]
Tristan Tarrant updated ISPN-6341:
----------------------------------
Fix Version/s: 8.1.4.Final
StateTransferManager should be the first component to stop
----------------------------------------------------------
Key: ISPN-6341
URL:
https://issues.jboss.org/browse/ISPN-6341
Project: Infinispan
Issue Type: Bug
Components: Core
Affects Versions: 8.2.0.CR1
Reporter: Dan Berindei
Assignee: Dan Berindei
Fix For: 8.2.1.Final, 9.0.0.Alpha1, 8.1.4.Final
When a cache stops, it first removes the component registry from the
{{GlobalComponentsRegistry}}'s {{namedComponents}} map, which means the node
(let's call it {{A}}) will reply with a {{CacheNotFoundResponse}} to any remote
command.
Another node {{B}} trying to execute a write/transactional command will receive the
{{CacheNotFoundResponse}}, assume that a new cache topology with id {{current topology id
+ 1}} is coming soon, and wait for that new topology before retrying.

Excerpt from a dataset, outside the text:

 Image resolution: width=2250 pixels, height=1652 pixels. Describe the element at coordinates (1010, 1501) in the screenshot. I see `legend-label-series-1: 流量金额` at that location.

Normally this is not a problem, because {{StateTransferManagerImpl.stop()}} sends a
{{CacheTopologyControlCommand(LEAVE)}} to the coordinator quickly enough, then {{B}}
receives the {{current topology id + 1}} topology and retries the command.
But in some cases, the cache components that stop before {{StateTransferManagerImpl}} can
take a long time to do so. In particular, because of {{ISPN-5507}}, {{TransactionTable}}
can block for {{cacheStopTimeout}} if there are remote transactions in progress, even
though the cache can no longer process remote commands.
We should give {{StateTransferManagerImpl.stop()}} a priority of {{0}}, so that the
{{CacheTopologyControlCommand(LEAVE)}} comand is sent as soon as possible.